+++ GIVEN RECORDS +++

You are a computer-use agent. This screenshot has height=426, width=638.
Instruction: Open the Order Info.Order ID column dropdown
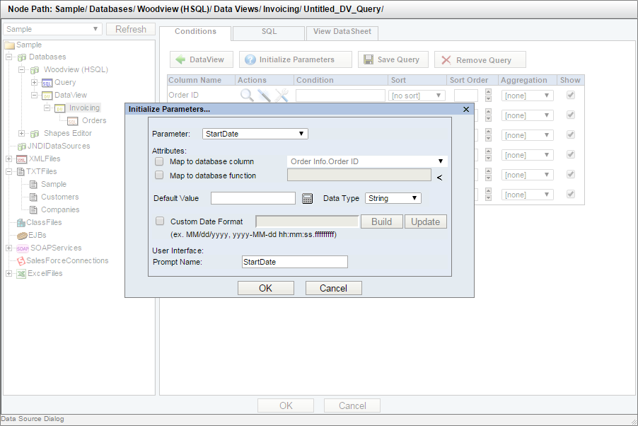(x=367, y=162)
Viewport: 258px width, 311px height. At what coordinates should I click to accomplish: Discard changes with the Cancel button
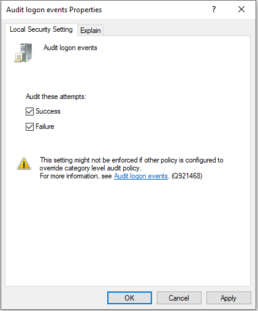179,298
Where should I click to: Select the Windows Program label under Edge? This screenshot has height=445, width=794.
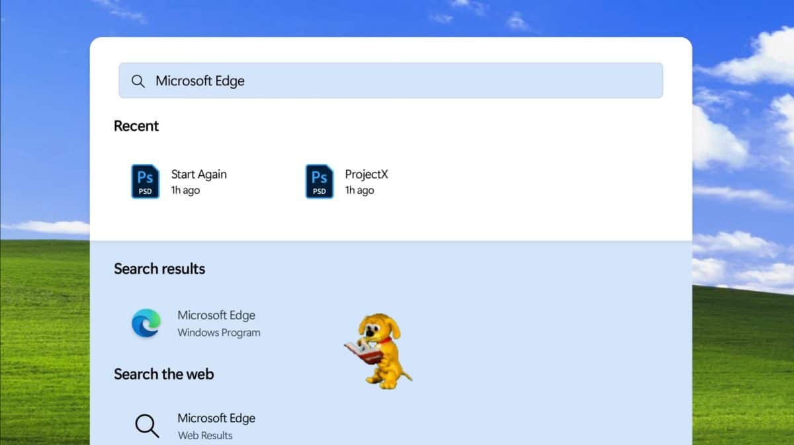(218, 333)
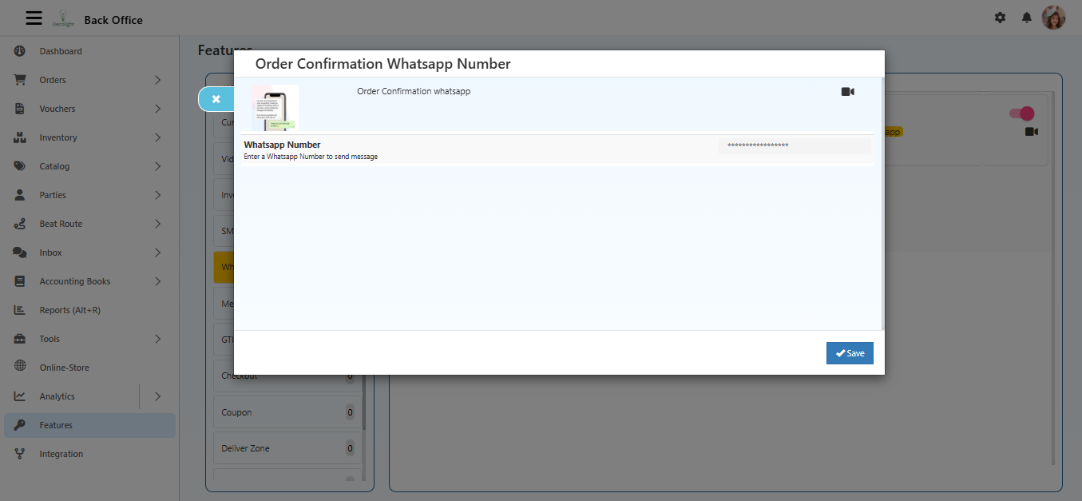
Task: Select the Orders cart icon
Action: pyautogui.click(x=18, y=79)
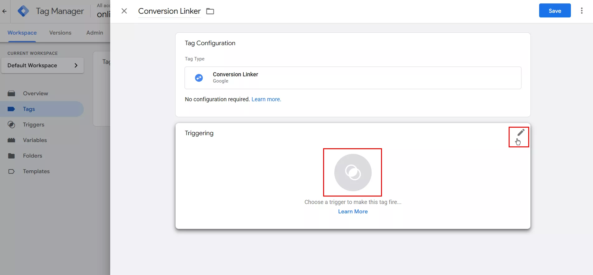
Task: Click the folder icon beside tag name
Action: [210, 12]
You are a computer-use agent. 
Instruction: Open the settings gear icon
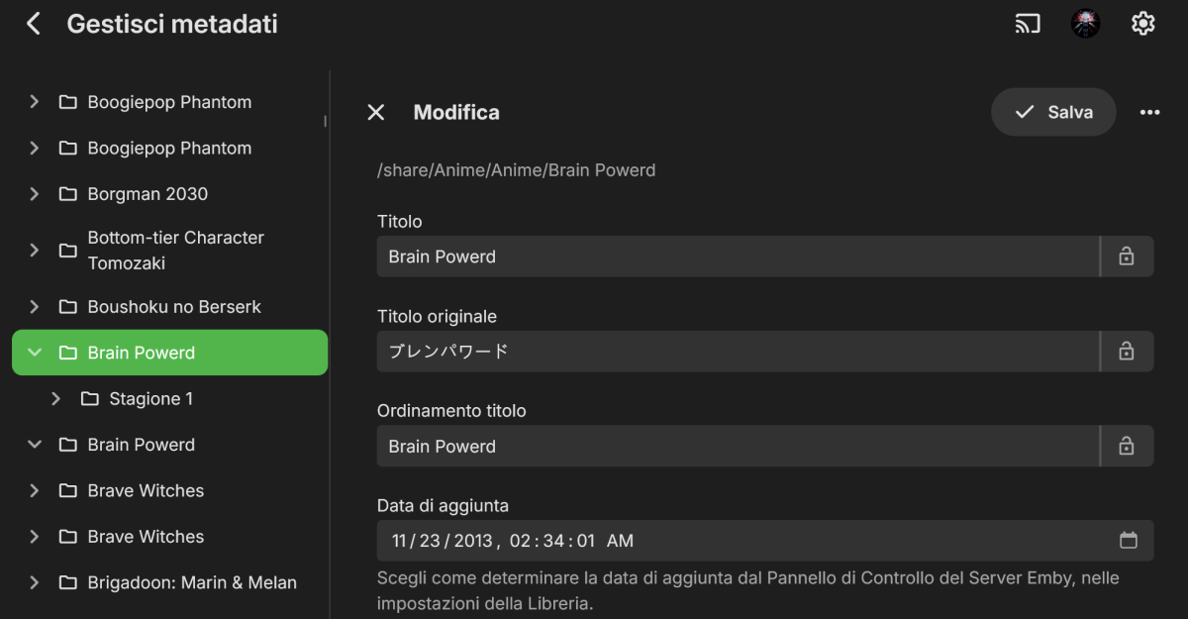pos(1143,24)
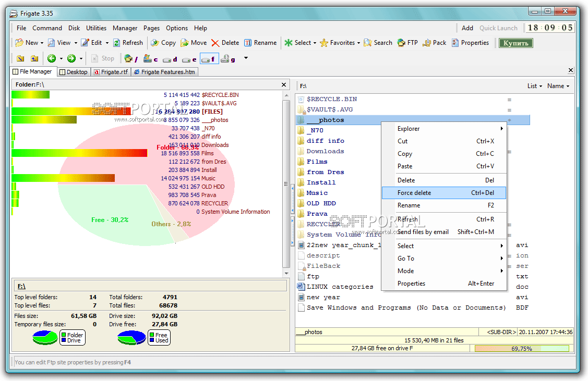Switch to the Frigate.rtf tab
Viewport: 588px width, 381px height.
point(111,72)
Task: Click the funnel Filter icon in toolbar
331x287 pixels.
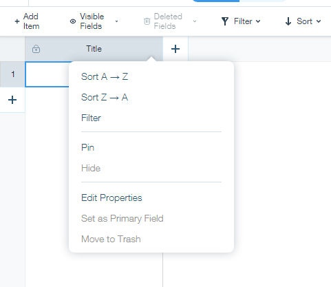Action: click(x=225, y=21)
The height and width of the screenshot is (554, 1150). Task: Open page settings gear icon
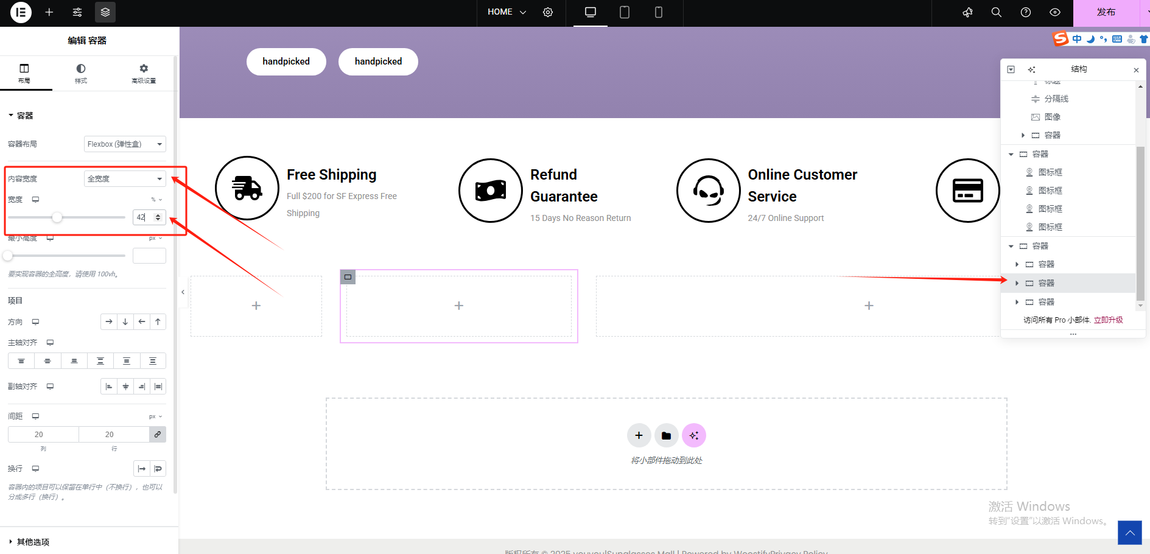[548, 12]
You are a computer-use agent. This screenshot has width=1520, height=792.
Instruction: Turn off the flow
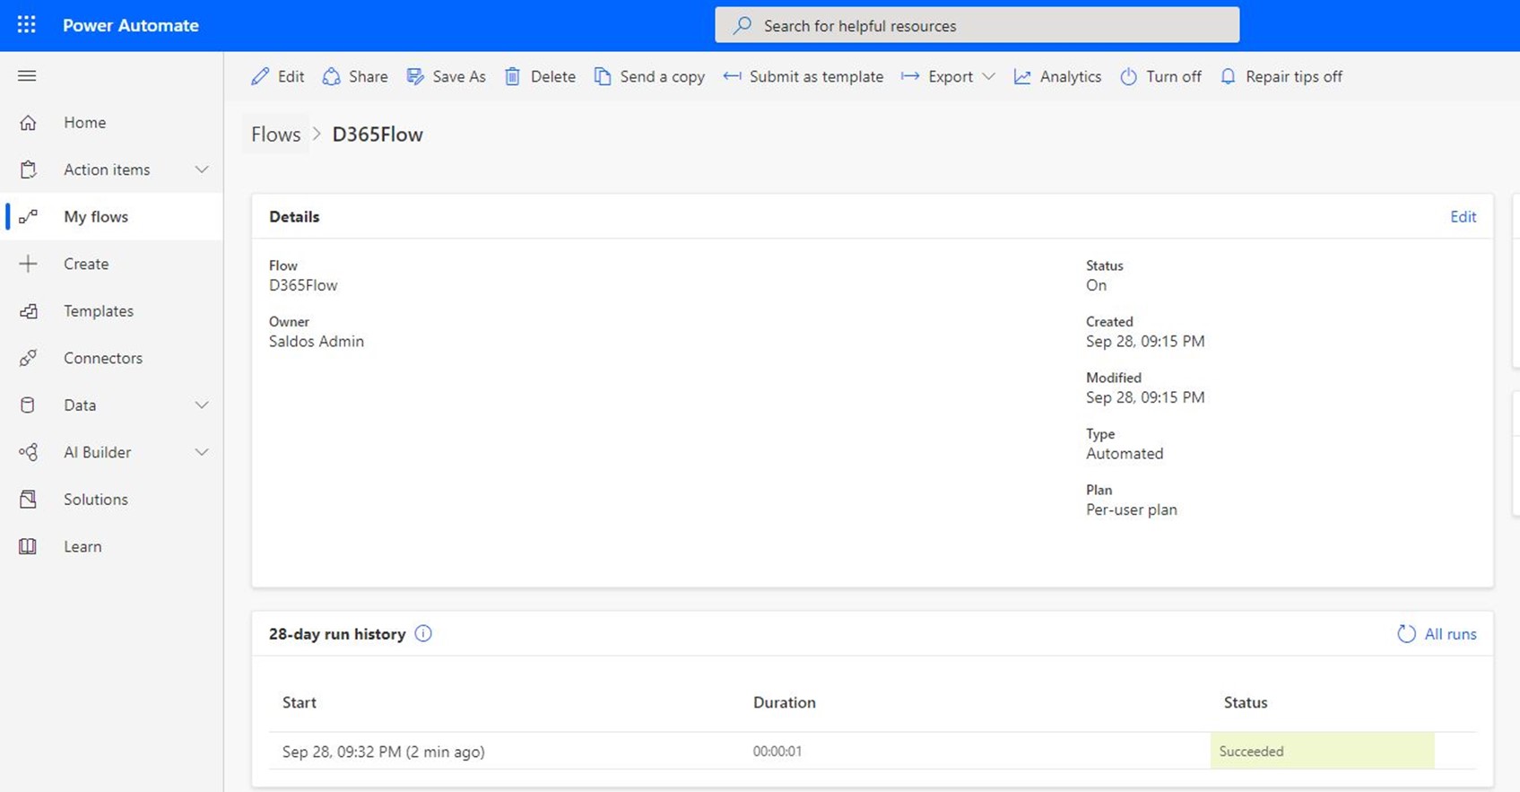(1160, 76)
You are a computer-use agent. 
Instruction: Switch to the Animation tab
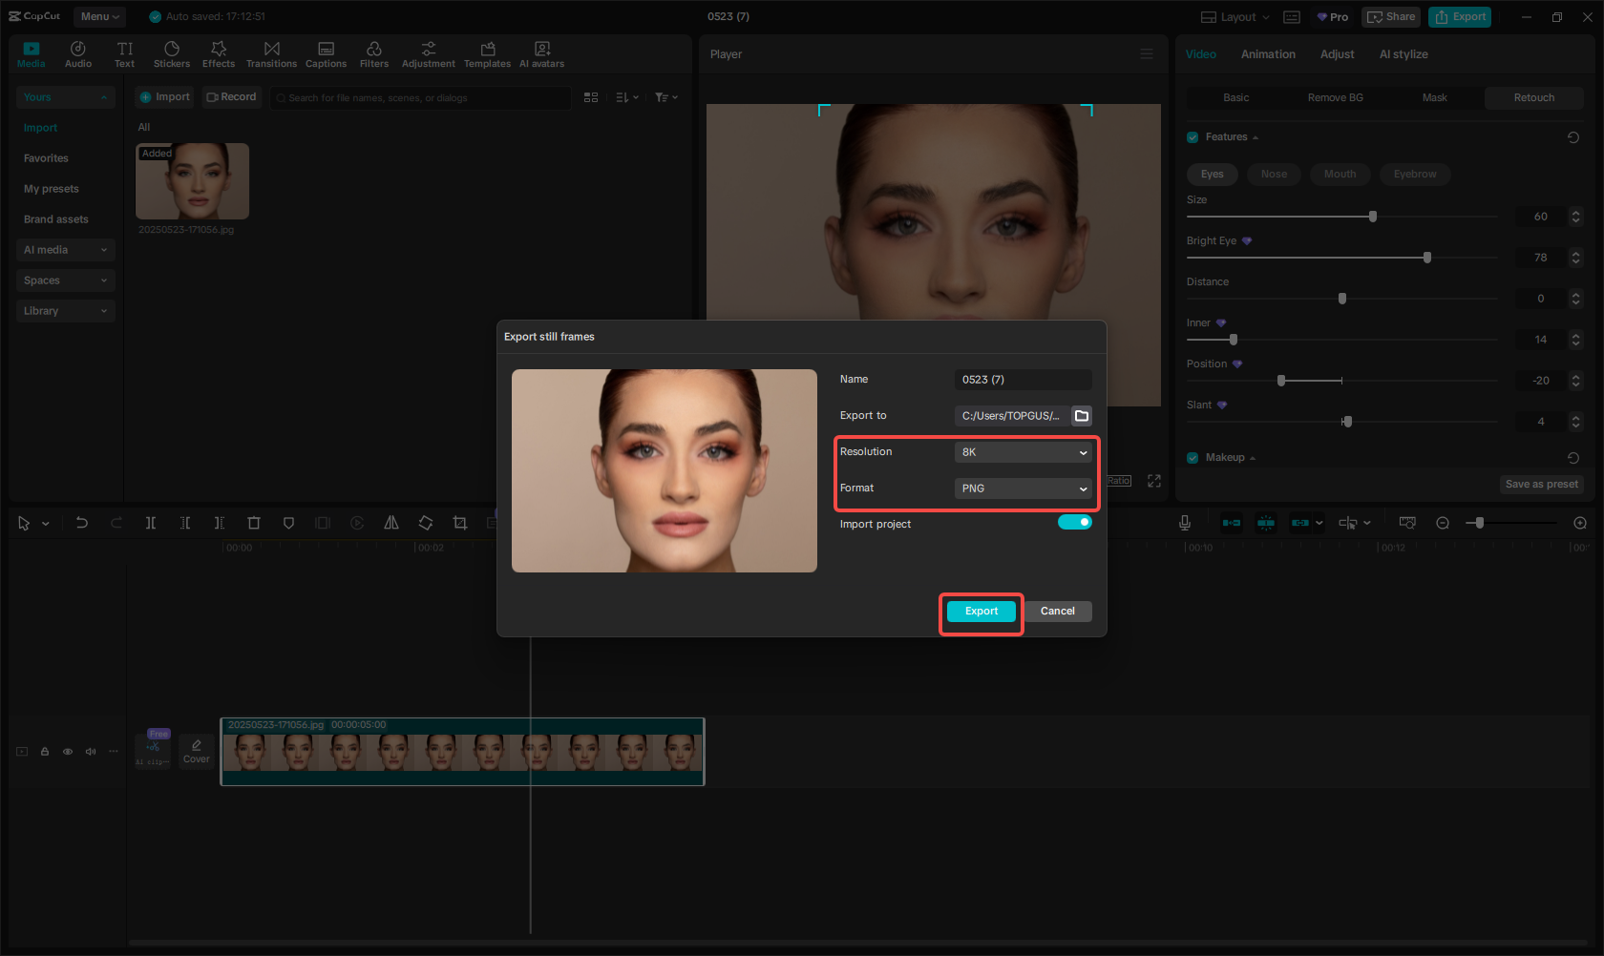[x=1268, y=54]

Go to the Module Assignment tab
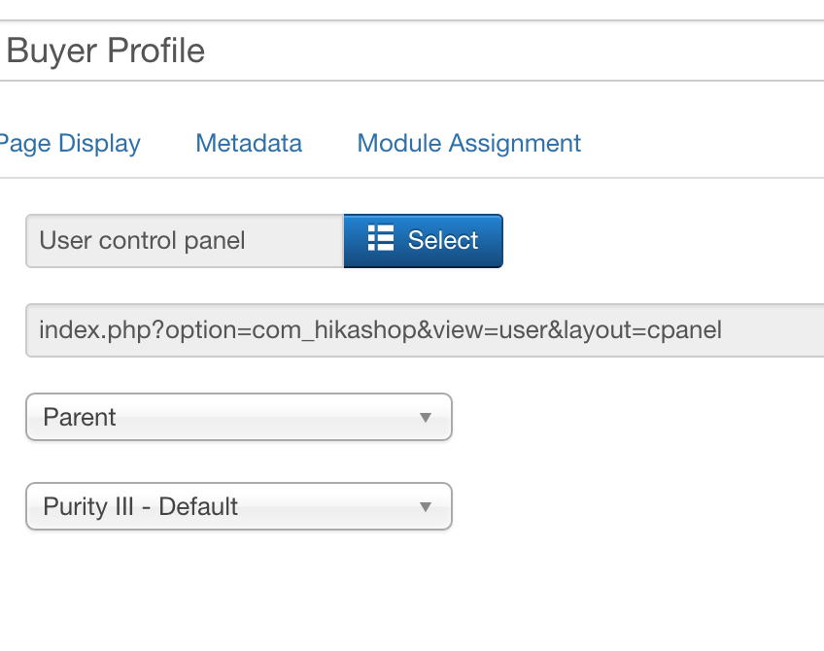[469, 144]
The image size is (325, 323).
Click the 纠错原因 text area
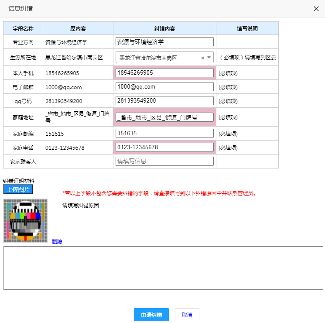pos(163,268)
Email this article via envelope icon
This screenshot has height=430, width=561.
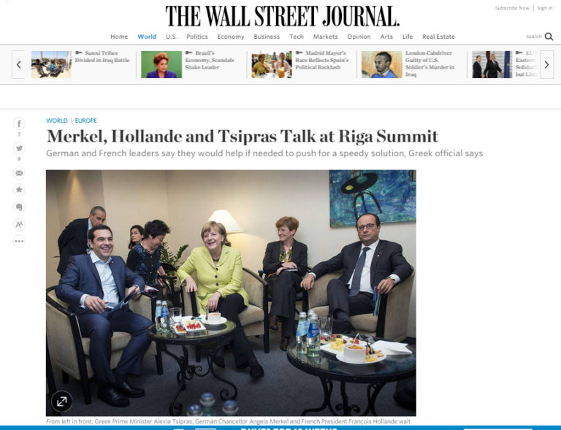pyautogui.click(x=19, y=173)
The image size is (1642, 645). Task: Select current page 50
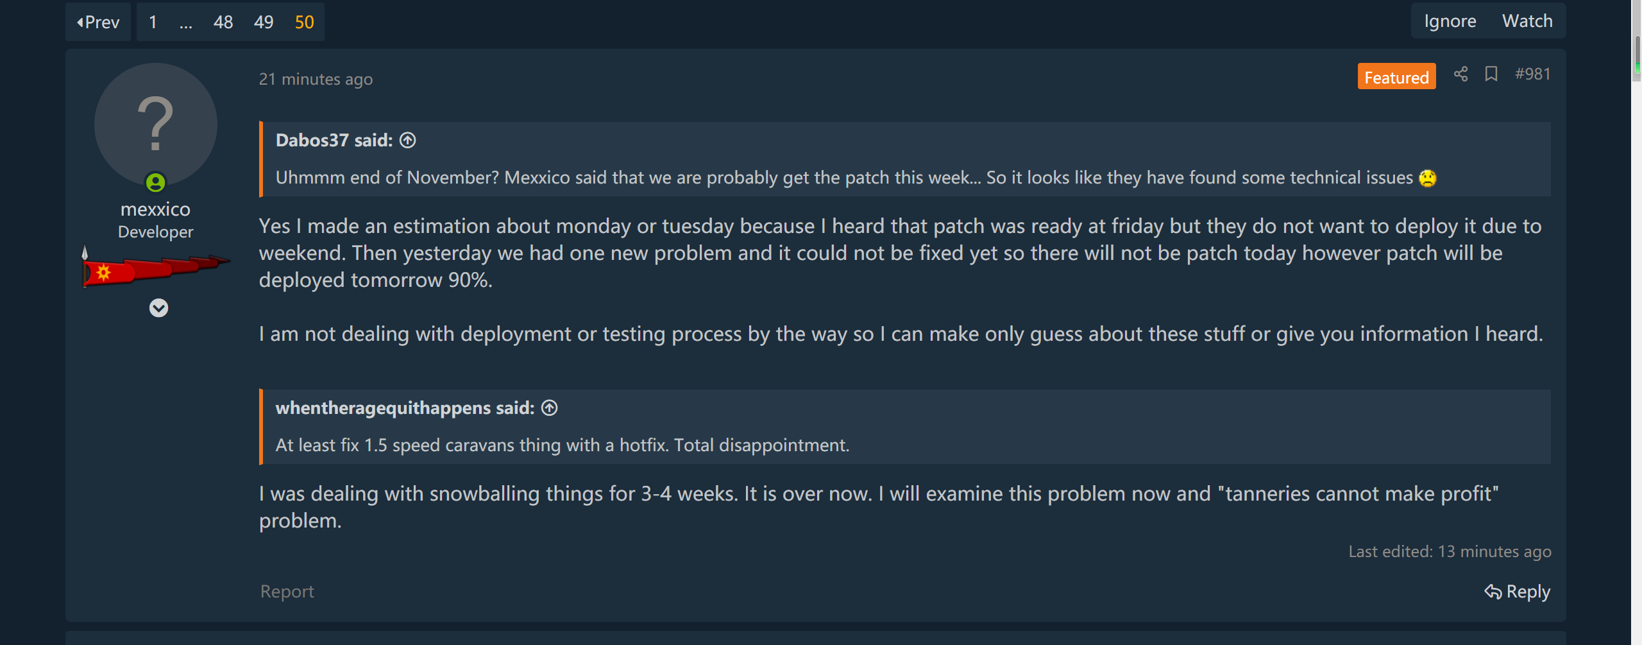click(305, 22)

+++

ABOUT THIS EXERCISE: Starting from the line with "Instruction: Switch to the Animation tab" in the records above, repeat each line exactly until you have written the line with "Email this article via envelope icon", then stop; drop the pictures.

SOLUTION TO THIS TASK:
Instruction: Switch to the Animation tab
[x=1268, y=54]

Go to the Module Assignment tab
[469, 144]
The image size is (325, 323).
Click the 纠错原因 text area
pos(163,268)
Email this article via envelope icon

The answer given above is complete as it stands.